> **Data to process**
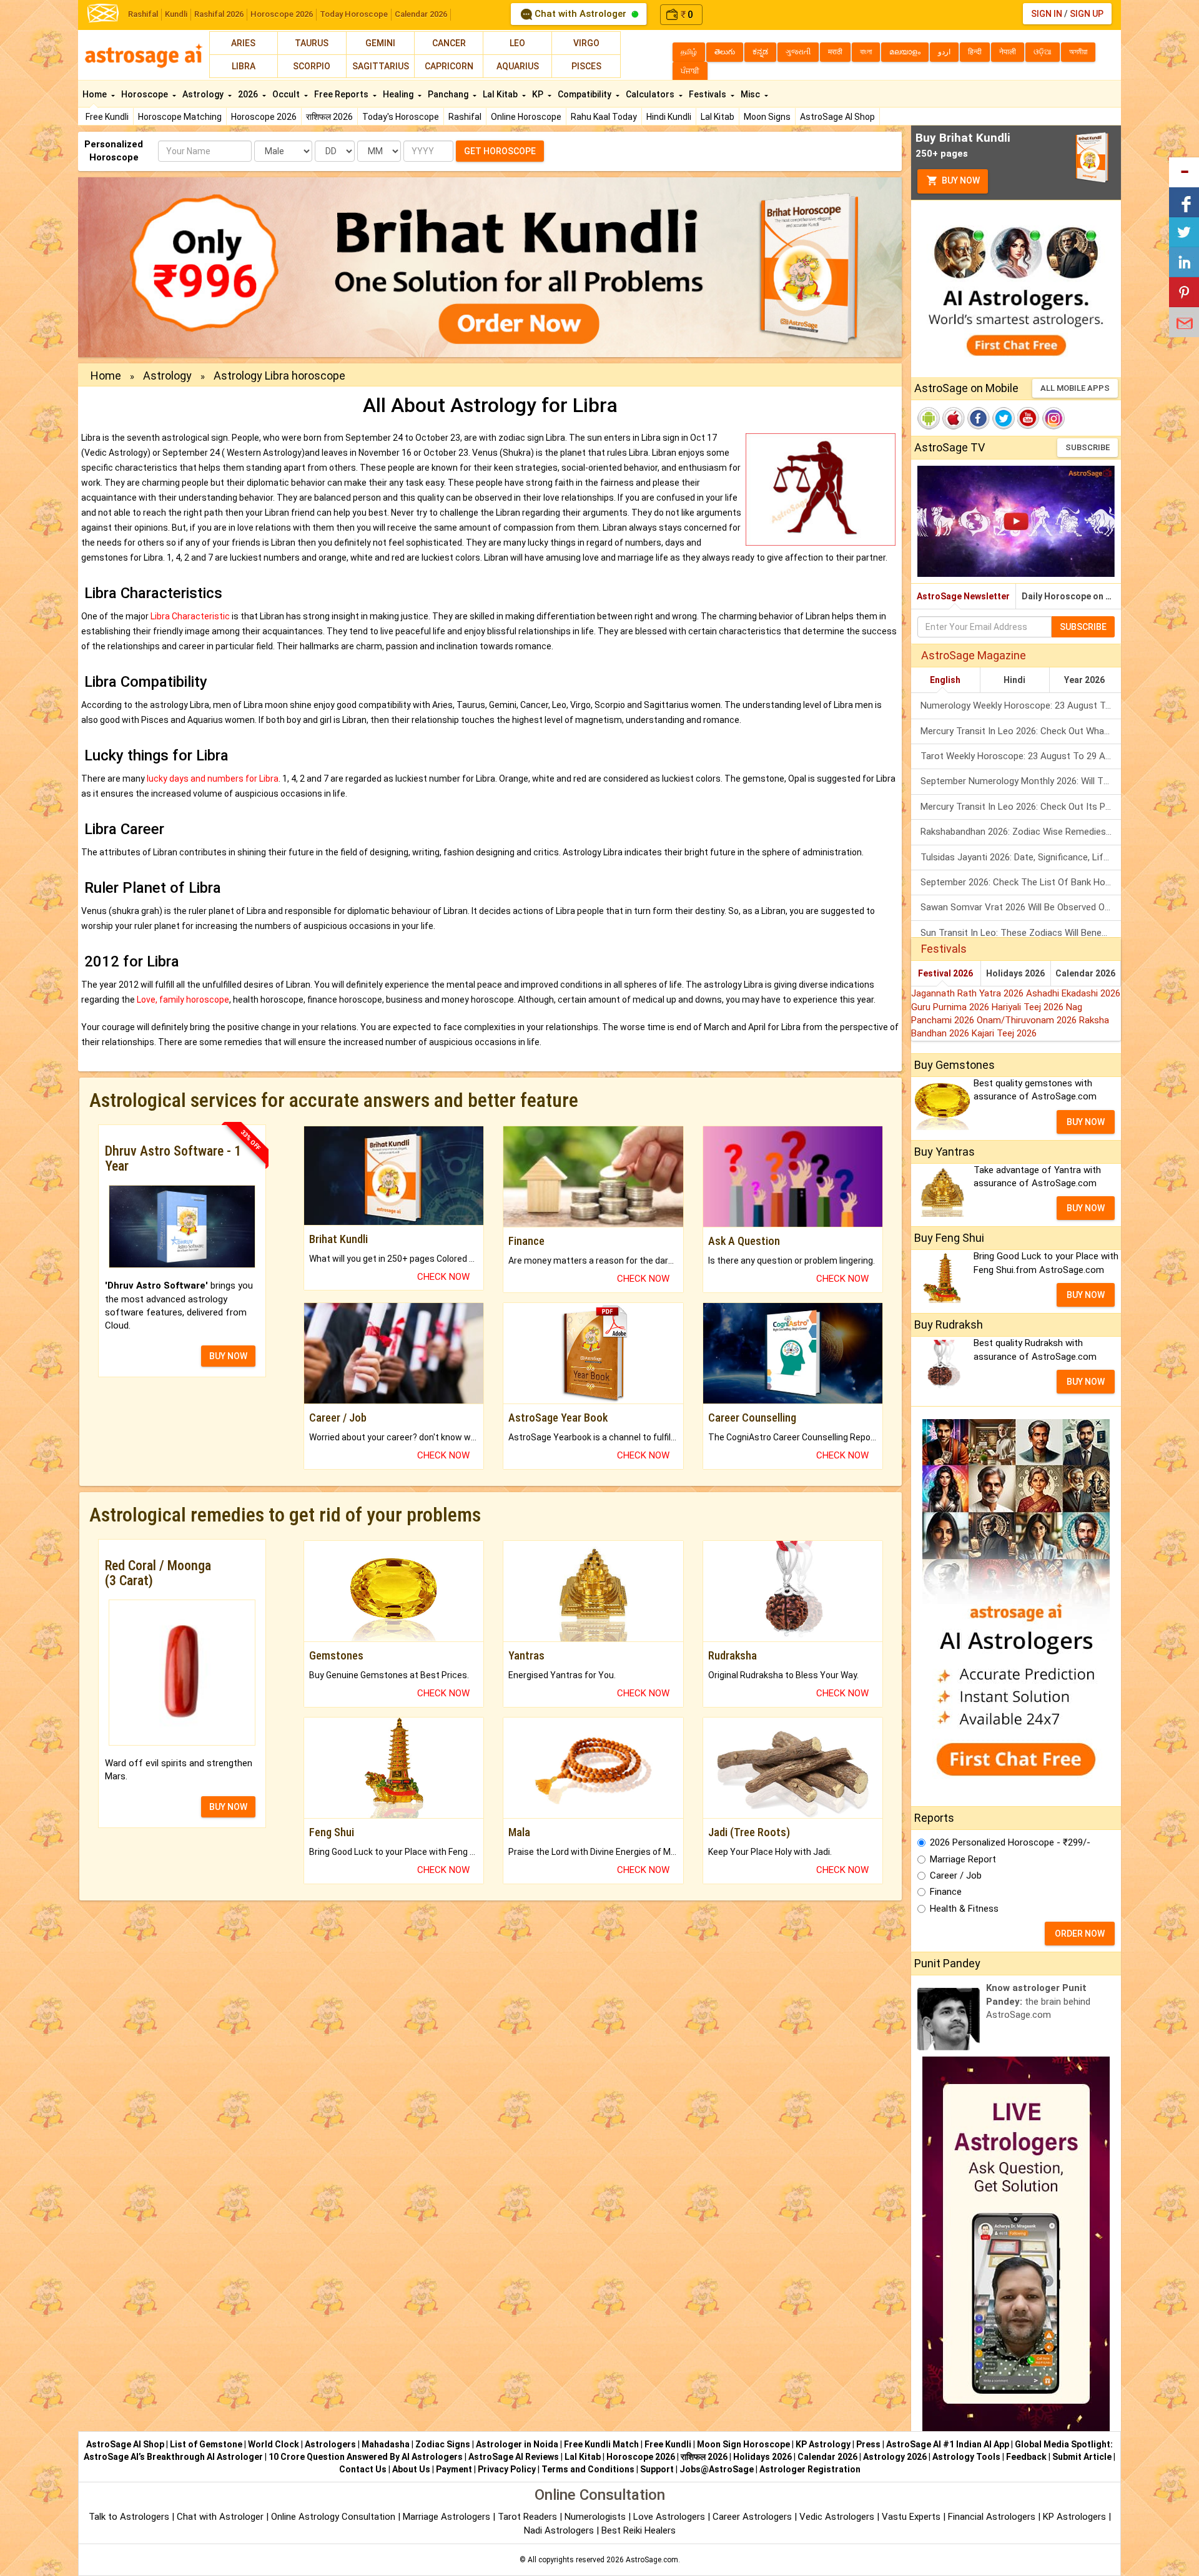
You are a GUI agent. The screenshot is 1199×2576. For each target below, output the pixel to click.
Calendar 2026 (421, 14)
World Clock (273, 2444)
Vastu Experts (911, 2516)
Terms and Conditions (587, 2469)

> **Task brief**
Repeat the records word for word. Leave out whatever pictures they hold.

> **Answer for this exercise**
You are a GUI agent. The screenshot is 1199×2576. For each target below, output the pixel to click.
Calendar 2026 (421, 14)
World Clock (273, 2444)
Vastu Experts (911, 2516)
Terms and Conditions (587, 2469)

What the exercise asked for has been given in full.